◆ **Textauszug**:
********************

15.06.2009

Sehen und gesehen werden. Über Peter Sloterdijk und Religion

Wir sind durch & durch mit der Erfahrung vertraut, dass uns ein Mensch anschaut. Gesehen werden gehört zum Leben, obwohl wir die Erfahrung manchmal als unangenehm erleben. Angeschaut & gesehen werden, führt zu der merkwürdigen Erfahrung, dass wir uns selber als Objekt erleben – in dem Blick des Anderen werden wir zum Gegenstand. Diese Spaltung zwischen Ich-als-Subjekt und Ich-als-Objekt verunsichert uns.

Am deutlichsten merken wir das, wenn wir einander länger in die Augen schauen. Sofort entsteht ein Spiel von sehen & gesehen werden. Die Augen bewegen sich unruhig hin und her & das innere Erleben springt blitzschnell vom Subjekt-Sein zum Objekt-Sein & wieder zurück. Offenbar scheint es schwierig zu sein, die beiden „Perspektiven“ gleichzeitig gelassen & souverän zu handhaben. Für das normale Bewusstsein stehen sie einander im Wege.

Angeschaut & gesehen werden, so meinen wir, geht nur, wenn das Gegenüber Augen hat. Menschen können uns sehen, Steine & Pflanzen & künstliche Gegenstände & Landschaften können das nicht. Bestimmte Tiere können es auch: manchmal erscheint neben mir im Garten kurz ein Zaunkönig & schaut mich neugierig an. (Aber nein, mit ihm entsteht das Spiel von sehen & gesehen werden nicht. Einem Vogel kann man merkwürdigerweise nicht in die Augen schauen.)

In seinem letzten Buch „Du mußt dein Leben ändern“ (Suhrkamp, 2009, S. 44) meint Peter Sloterdijk zu Recht, dass das religiöse Erleben die Beziehung zwischen Subjekt & Objekt exakt umdreht. In seinen Worten: „Auf der Position, wo üblicherweise das Objekt erscheint, welches ebendarum, weil es Objekt ist, niemals zurückschaut, ´erkenne` ich nun ein Subjekt, das die Fähigkeit besitzt, zu schauen und Blicke zu erwidern“.

Für das religiöse Erleben ist die objektive Welt genau so beseelt, wie die subjektive. Sterne & Wälder & Flüsse & Wolken & Findlinge schauen uns mit unsichtbaren Augen an. Dieses Tauschen (ich glaube, Sloterdijk meint eher ´Täuschung`) spielt sich nicht nur auf der Ebene des Sehens ab – sondern die Positionen wechseln sich auch im Sprechen & Hören. Für das religiöse Leben gilt, dass die objektive Welt uns hört & zu uns spricht.

(Interessant ist, dass diese Umdrehung sich nur auf das Sehen & Hören bezieht – wenn es um Riechen, Schmecken & Tasten geht, scheint die Beziehung zu den Dingen der Welt einseitig zu bleiben. Bäume & Teiche & Planeten riechen & berühren & schmecken uns nicht. Liegt das daran, dass Sehen und Hören irgendwie enger mit dem verwoben ist was wir das Selbstbewusstsein nennen?)

********************

◆ **Einträge**:
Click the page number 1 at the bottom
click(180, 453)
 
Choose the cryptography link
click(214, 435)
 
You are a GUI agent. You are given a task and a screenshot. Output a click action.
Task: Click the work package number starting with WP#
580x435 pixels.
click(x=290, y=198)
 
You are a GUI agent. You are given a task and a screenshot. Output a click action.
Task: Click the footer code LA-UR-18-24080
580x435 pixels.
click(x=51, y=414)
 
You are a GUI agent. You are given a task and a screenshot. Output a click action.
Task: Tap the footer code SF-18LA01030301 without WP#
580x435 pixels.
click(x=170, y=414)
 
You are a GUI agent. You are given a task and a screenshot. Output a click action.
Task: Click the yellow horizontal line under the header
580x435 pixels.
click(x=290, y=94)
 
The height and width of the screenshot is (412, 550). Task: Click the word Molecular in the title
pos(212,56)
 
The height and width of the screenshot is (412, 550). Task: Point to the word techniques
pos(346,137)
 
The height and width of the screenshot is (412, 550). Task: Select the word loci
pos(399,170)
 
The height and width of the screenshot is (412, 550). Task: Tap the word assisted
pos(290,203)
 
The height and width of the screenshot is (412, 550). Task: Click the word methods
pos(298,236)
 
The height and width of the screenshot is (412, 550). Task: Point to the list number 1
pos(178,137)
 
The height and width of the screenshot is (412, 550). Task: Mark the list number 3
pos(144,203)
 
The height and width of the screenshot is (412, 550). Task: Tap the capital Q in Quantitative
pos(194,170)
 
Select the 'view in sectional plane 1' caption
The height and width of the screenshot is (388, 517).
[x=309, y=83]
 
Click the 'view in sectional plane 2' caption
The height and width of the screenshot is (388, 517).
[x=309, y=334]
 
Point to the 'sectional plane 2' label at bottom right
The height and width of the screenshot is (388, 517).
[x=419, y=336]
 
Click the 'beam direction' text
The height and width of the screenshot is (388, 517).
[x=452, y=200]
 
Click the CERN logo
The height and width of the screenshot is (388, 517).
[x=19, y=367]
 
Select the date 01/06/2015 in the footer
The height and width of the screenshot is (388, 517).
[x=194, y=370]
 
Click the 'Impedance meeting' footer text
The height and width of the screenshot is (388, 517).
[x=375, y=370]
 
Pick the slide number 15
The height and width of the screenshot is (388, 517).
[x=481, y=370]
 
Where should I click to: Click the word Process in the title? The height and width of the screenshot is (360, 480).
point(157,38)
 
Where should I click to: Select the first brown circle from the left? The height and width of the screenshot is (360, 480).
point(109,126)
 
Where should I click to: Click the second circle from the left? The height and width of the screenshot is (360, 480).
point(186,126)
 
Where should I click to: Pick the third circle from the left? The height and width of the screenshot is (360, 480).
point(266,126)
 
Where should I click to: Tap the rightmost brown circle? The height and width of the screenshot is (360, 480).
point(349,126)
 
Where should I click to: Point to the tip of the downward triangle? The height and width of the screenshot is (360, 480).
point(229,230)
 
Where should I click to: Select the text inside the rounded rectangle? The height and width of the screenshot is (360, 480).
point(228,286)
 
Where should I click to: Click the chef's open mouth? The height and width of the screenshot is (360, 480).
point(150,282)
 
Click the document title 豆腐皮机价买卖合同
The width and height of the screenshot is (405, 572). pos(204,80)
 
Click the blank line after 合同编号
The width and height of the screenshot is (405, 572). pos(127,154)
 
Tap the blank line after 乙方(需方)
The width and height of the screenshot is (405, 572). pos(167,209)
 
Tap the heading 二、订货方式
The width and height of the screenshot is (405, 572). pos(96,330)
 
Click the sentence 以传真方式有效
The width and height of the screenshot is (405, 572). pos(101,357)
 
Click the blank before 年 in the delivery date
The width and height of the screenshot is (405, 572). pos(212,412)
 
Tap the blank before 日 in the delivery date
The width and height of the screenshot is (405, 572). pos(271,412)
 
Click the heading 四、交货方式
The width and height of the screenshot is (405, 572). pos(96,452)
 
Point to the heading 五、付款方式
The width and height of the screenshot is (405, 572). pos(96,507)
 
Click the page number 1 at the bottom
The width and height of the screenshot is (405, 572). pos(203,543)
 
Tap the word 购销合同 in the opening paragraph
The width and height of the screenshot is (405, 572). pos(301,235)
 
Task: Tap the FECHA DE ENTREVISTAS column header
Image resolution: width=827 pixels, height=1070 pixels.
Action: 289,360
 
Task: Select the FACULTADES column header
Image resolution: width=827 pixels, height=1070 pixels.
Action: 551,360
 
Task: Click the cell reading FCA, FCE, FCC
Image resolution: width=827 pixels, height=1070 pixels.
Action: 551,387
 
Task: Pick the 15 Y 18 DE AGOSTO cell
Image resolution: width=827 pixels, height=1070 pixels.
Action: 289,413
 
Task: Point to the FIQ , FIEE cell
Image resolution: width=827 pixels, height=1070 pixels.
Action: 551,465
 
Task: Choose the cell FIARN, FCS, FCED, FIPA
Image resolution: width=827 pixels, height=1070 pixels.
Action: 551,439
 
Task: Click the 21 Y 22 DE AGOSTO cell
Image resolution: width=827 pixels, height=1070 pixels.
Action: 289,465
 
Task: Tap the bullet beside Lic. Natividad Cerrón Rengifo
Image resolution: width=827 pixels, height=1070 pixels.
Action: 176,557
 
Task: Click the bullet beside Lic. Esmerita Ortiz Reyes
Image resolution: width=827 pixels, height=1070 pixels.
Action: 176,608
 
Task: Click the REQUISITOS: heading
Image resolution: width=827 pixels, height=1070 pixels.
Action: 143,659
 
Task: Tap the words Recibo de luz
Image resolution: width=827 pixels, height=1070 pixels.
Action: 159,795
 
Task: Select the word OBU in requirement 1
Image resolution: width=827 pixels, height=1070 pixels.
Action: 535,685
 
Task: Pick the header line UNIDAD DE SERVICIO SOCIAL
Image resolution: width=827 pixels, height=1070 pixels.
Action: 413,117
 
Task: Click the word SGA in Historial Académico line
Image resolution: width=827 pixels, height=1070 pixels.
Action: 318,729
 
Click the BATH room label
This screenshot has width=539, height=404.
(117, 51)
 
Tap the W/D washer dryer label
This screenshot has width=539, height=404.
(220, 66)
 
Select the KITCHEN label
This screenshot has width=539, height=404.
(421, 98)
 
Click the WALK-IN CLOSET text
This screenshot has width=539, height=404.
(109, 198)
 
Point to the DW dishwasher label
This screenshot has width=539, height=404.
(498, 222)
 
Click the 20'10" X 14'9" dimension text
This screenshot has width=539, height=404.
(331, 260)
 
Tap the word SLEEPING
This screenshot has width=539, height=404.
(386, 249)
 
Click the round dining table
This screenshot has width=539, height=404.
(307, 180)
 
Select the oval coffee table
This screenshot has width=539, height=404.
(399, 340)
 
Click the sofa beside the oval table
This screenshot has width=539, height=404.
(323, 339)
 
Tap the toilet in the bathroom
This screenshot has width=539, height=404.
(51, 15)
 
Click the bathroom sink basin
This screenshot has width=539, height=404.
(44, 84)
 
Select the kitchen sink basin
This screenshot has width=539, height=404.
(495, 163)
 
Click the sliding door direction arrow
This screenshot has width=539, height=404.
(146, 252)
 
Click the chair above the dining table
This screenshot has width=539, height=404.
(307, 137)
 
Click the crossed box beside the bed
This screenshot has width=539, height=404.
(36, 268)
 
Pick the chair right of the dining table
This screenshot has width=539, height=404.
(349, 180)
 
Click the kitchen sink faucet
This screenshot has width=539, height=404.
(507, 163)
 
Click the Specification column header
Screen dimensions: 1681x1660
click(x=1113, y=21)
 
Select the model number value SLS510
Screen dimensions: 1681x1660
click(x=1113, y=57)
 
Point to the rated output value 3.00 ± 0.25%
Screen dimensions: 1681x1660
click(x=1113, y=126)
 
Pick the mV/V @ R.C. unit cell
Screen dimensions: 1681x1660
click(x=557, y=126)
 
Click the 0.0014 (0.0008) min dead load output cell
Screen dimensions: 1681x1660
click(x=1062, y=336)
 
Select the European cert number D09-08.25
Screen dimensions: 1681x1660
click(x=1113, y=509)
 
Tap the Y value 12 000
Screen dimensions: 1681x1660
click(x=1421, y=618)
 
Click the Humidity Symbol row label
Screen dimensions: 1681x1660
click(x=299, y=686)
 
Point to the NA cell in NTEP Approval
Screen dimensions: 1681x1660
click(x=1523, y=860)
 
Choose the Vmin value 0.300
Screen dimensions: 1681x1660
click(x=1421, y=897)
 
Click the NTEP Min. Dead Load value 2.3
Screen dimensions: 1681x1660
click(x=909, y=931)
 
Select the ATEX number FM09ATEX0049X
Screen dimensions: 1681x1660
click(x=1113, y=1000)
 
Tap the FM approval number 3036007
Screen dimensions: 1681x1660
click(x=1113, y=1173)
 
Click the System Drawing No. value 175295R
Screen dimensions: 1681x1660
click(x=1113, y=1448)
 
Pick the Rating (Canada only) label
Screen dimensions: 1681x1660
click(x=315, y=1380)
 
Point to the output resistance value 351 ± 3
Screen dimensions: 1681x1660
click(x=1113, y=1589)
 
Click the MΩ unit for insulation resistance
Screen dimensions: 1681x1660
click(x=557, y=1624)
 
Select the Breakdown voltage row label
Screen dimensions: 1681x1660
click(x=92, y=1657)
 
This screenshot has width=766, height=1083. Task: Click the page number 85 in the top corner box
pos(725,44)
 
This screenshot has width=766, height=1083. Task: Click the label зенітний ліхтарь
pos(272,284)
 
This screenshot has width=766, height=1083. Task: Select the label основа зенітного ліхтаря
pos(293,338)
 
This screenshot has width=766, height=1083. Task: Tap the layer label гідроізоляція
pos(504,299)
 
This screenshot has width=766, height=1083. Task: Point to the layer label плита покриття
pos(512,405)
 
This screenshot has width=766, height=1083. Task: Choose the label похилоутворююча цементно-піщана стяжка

********************

◆ **Aufgabenstellung**: Gib aus dem Text über Sloterdijk und Religion die Passage von „Angeschaut & gesehen werden, so“ bis einschließlich „die Augen schauen.)“ wortgetreu aus.

◆ **Ergebnis**:
Angeschaut & gesehen werden, so meinen wir, geht nur, wenn das Gegenüber Augen hat. Menschen können uns sehen, Steine & Pflanzen & künstliche Gegenstände & Landschaften können das nicht. Bestimmte Tiere können es auch: manchmal erscheint neben mir im Garten kurz ein Zaunkönig & schaut mich neugierig an. (Aber nein, mit ihm entsteht das Spiel von sehen & gesehen werden nicht. Einem Vogel kann man merkwürdigerweise nicht in die Augen schauen.)